When Rozeman wanted to create the Alliance for Education almost 25 years ago, he went to visit his friend Bob Hamm – the president/CEO of Berg, Inc., and a tireless community leader.
“That guy encouraged me to do anything,” he says of Hamm. “I went to talk to him before I started the Alliance for Education. He put in money and joined. He got me on the Board of the (Greater Shreveport) Chamber of Commerce and the Board of the Louisiana Committee of 100.”
That was just the beginning.
Rozeman has served as a member of multiple governor and legislative commissions on healthcare and education, is past chairman of Blueprint Louisiana and received the Distinguished Service Award from the Council for a Better Louisiana.
He is founder of both Alliance for Education – created to increase community involvement in public education in northwest Louisiana – and Shreveport Bossier Imperative as well as co-founder of Shreveport Bossier Business Alliance for Higher Education and Magnolia School of Excellence Charter School.
When asked where – as a practicing cardiologist – he finds the time to dedicate so much effort into the community, Rozeman explains:
“I try not to waste any time. I organize my mind, take a project at a time. I try to get something done then move on (to the next thing).”
The “next thing” is helping bring Louisiana Key Academy to Shreveport. The charter school, which will focus on best practices to help children who have difficulty reading because of dyslexia, will open in the fall at the former Arthur Circle Elementary School.
Dr. Laura Cassidy (wife of Sen. Bill Cassidy), who co-founded Louisiana Key Academy in Baton Rouge and is bringing the concept here, describes it as “a community of trained, knowledgeable caring professionals whose mission is to unlock the potential of dyslexic children.”

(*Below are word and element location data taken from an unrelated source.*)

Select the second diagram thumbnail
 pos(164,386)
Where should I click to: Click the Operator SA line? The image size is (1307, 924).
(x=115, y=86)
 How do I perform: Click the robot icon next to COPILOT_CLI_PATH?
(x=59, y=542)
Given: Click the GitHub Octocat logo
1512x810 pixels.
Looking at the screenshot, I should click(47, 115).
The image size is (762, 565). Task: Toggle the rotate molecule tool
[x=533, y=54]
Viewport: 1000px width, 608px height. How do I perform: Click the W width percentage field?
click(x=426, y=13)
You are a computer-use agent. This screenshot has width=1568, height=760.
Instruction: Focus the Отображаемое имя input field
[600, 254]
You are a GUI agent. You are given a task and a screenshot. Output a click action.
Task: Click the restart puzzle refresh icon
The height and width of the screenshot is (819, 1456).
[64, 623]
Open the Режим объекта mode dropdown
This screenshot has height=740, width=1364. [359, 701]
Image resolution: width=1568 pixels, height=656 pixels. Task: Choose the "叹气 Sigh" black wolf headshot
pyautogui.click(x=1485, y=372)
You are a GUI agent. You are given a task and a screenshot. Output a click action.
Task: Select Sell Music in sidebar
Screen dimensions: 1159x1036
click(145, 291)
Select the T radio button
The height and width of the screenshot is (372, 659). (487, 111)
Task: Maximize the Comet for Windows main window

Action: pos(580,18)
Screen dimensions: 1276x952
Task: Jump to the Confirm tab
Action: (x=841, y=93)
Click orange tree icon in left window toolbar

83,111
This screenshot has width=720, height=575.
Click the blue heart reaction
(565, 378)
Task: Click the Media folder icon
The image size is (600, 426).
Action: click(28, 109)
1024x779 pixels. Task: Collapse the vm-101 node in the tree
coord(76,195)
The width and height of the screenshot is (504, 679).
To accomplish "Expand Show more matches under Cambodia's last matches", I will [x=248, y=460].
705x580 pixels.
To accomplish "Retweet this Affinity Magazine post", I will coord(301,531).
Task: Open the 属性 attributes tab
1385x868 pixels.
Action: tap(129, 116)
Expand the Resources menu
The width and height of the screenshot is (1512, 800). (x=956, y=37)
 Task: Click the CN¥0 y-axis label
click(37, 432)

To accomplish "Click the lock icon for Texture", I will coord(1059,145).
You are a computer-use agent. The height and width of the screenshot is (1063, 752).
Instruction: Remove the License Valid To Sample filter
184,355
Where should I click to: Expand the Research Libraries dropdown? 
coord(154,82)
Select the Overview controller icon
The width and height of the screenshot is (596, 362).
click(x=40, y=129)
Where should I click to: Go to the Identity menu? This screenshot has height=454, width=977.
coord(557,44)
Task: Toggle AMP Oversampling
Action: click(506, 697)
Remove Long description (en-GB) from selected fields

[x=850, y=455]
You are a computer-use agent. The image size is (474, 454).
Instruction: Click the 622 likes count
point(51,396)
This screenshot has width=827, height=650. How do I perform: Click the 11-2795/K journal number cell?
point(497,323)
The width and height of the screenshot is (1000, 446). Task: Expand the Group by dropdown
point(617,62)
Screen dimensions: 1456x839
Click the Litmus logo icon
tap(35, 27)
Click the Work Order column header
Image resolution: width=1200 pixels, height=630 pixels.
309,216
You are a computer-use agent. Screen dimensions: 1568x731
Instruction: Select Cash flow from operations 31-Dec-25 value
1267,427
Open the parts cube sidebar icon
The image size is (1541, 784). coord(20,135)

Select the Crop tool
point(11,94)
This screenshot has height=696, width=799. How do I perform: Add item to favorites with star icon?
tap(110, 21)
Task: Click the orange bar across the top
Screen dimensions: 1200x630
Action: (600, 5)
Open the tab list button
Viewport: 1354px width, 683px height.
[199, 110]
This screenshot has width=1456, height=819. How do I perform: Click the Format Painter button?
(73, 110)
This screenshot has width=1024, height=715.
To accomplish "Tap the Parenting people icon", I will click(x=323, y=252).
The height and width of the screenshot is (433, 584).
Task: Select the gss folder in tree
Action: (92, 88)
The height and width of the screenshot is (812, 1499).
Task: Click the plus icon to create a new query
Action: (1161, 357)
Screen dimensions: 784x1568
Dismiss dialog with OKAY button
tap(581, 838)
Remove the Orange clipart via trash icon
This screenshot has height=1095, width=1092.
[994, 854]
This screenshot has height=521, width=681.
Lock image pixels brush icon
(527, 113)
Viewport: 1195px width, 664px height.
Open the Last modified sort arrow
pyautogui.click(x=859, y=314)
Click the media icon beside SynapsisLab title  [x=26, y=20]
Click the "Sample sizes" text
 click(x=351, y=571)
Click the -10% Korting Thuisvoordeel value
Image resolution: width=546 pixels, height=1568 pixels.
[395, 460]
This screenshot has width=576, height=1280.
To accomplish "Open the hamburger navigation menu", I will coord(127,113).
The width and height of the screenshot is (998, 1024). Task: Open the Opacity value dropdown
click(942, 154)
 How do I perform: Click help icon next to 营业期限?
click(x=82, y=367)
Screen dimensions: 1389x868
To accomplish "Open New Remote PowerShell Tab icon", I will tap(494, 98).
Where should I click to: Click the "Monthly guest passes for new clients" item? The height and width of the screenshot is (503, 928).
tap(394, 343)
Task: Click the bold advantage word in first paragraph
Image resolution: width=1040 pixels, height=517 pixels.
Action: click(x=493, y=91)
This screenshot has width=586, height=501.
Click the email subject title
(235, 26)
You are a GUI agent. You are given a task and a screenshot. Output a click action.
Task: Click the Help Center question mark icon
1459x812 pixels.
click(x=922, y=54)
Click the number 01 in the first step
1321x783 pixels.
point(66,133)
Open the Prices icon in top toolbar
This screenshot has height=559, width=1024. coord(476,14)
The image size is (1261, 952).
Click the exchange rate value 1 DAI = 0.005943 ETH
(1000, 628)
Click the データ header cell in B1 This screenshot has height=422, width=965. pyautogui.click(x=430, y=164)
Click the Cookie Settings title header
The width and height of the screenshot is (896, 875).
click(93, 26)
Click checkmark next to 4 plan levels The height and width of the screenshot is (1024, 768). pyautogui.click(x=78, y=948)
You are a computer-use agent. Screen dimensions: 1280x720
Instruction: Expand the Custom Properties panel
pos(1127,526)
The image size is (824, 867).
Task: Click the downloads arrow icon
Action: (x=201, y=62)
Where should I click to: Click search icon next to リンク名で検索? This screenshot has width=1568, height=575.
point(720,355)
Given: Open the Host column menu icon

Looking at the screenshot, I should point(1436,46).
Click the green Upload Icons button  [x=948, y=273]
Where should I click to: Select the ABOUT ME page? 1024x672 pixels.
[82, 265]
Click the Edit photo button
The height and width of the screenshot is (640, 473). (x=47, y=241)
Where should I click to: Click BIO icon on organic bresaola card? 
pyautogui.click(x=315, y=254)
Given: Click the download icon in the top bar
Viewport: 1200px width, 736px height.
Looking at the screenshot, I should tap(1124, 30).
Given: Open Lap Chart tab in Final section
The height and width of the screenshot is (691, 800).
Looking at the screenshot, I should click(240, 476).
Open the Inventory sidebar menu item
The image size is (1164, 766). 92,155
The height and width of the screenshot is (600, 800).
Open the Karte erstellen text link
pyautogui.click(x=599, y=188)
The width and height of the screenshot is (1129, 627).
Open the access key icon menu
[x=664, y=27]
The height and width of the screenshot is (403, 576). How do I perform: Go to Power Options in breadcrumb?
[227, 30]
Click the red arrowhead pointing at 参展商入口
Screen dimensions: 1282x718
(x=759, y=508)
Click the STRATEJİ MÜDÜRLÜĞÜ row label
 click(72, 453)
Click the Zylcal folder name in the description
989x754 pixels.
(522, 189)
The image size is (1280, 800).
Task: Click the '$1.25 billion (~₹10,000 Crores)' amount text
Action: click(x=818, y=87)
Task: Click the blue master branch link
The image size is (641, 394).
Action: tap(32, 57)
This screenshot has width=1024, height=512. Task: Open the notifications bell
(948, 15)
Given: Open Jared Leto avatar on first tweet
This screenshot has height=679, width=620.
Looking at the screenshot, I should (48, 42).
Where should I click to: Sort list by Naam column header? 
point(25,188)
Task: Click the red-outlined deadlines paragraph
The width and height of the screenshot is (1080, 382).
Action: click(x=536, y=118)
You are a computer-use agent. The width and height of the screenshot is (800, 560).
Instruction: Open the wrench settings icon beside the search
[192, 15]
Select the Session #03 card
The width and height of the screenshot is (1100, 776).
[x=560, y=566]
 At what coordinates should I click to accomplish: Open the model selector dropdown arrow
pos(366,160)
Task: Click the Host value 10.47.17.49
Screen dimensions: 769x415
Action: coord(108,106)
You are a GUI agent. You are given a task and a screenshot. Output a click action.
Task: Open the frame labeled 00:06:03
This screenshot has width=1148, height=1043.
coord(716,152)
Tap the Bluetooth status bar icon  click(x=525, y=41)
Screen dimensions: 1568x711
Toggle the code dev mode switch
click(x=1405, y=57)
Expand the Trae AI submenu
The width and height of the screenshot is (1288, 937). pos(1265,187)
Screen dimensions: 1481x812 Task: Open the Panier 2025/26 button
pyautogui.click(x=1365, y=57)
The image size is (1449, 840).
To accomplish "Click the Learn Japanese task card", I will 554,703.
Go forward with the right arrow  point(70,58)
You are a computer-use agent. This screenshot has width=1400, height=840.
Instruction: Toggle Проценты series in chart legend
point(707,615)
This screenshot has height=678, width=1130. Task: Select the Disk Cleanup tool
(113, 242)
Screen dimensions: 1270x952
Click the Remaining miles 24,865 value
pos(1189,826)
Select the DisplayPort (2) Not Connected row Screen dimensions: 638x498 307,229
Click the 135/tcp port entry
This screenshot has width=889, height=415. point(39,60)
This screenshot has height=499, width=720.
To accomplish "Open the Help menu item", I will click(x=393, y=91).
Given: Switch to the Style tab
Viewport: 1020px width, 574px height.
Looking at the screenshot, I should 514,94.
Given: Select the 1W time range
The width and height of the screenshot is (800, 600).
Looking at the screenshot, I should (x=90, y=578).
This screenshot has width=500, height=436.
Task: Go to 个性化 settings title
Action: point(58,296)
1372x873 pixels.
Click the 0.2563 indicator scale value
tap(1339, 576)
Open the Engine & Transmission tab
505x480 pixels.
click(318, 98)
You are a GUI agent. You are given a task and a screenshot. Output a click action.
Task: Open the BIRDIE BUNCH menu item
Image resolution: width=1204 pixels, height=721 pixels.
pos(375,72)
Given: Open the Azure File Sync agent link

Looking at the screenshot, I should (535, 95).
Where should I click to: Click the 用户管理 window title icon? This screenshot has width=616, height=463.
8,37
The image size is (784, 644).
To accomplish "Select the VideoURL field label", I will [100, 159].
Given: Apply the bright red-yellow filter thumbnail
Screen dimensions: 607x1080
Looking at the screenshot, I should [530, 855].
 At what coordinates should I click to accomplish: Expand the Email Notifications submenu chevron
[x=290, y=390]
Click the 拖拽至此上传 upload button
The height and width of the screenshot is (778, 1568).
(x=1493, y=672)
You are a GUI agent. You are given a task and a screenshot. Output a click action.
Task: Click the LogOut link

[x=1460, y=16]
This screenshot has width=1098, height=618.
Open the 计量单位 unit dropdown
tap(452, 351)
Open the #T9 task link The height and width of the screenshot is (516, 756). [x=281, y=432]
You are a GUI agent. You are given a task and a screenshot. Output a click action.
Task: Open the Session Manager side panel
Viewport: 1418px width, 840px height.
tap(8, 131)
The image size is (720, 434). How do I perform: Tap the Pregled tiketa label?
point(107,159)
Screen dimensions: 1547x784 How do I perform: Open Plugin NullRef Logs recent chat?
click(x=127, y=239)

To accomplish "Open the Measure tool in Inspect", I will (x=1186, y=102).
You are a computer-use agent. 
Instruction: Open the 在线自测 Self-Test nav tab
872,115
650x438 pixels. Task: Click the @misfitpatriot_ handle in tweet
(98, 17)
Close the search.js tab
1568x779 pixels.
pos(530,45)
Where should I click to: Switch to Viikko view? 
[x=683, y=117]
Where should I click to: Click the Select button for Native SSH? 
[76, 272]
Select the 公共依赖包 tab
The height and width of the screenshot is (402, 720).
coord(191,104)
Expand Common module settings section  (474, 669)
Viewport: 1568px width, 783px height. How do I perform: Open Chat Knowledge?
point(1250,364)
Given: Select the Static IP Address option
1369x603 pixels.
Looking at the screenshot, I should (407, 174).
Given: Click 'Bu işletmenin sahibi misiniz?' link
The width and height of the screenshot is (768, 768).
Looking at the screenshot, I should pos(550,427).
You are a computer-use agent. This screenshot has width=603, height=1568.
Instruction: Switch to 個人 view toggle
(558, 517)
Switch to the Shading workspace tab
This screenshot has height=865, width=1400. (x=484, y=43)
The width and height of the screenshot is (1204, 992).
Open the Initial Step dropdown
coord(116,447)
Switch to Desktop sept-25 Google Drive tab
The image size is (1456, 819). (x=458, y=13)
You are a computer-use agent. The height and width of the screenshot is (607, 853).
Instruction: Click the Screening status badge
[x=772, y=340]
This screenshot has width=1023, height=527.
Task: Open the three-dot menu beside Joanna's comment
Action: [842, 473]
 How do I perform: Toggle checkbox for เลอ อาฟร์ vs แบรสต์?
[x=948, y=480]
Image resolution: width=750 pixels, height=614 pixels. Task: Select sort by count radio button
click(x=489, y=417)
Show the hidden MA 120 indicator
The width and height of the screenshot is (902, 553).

“It will start with first through fourth grade in the fall,” says Rozeman, “and probably add a grade every year. The thought is to definitely go through middle school and, at some point, think about high school.”
With the realization of a charter school for dyslexic children opening in Shreveport, Rozeman can begin thinking about his next “project.”
“I want to potentially do a podcast on medical advances,” says Rozeman, who currently does a weekly podcast called Education Checkup on KTBS. “This is a huge medical community. There is a lot of expertise in healthcare here and I want to communicate that to the people here.”
Rozeman does all that he does for the simple reason that he wants to make his community a better place.
“I was born and raised in Shreveport,” he says. “I love Shreveport. It’s always been good to me and I want to leave it a better place.”
To accomplish that, Rozeman sees his role as that of a facilitator.
“I believe when you get people together and they begin to talk about these things, you begin to have some movement on things,” he says. “If it’s not something I’m interested in or that I’m doing, maybe I know somebody who would be interested and I can get people together.”
Rozeman does all of this in his “spare” time. He doesn’t play golf, fish, or hunt. His hobbies are visiting his grandkids (each of his two daughters lives in Texas and has two children) as often as possible, getting to Los Angeles to visit his son (every six months or so), watching college football and March Madness, reading, and going out to eat every night with his wife.
“I consider the things I do in the community as fun,” he says. “It’s like a hobby.”
Once more, I ask where he finds the time for all of his “hobbies.”
“I start with the premise ‘just say yes where my God-given talents fit,’” says Rozeman, who credits his long-time co-workers for ‘basically taking care of me.’
“When I am true to this, there always seems to be the time and energy to help.”